Maka, perlu adanya evaluasi besar-besaran baik pada pelaksana maupun pengawas proyek nasional tersebut. Kita khawatir akan ada korban di pihak masyarakat dan prihatin dengan para pekerja tanpa fasilitas yang memadai.

"Ini proyek yang kerjakan PT Adhi Karya lo, BUMN yang memiliki banyak sub bidang pekerjaan konstruksi. Yang saya ketahui berdiri berdasarkan PP No. 65 tahun 1961. Sejak masa Presiden Soekarno sudah menjadi Perusahaan Negara. Bayangkan?" ketusnya bertanya.

Terlebih, sepengetahuannya saat ini menurut data yang diperoleh, di Indonesia tertinggi tingkat kecelakaan kerja proyek.

Makanya, dalam perjanjian kontrak biasanya anggaran untuk keselamatan kerja itu menjadi sub atau anggaran yang di khususkan. Sebagaimana tertuang pada Surat Edaran Menteri PUPR No 11/SE/M/2019 tentang Juknis Biaya Penyelenggaraan Sistem Manajemen Keselamatan Konstruksi.

Untuk itu, dirinya menduga ada oknum pelaksana disini yang mencari keuntungan sebesar-besarnya sampai mengabaikan keselamatan kerja," ujar Alumni Teknik Sipil ini.

Tidak sampai disitu, Dely juga meminta Kementerian terkait memantau hal ini. "Kalau bisa satker atau PPK dari Kementerian ESDM turun dan pantau langsung kerjaan di lapangan. Ada yang ga beres, ya langsung tegur," tandasnya.

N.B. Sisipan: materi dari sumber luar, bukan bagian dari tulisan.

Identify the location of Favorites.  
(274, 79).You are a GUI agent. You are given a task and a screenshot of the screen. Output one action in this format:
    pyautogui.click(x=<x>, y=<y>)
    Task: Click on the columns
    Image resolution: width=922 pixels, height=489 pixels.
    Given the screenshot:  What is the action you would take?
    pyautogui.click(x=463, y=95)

Sebelumnya, saat di singgung terkait keselamatan bagi pekerja General Affair PT Adhi Karya, Surya menjawab, "APD lengkap,  tp khusus yg gali dan Ngerojok  sesui keluhan pekerja,  tdk bisa maksimal jika hrs pakai sepatu,  helm atau kaca mata,"

Sementara, Leader Konsultan Pengawas (PMC) PT Amythas Langsa, Yusrizal mengatakan akan segera menyampaikan ke pihak pelaksana.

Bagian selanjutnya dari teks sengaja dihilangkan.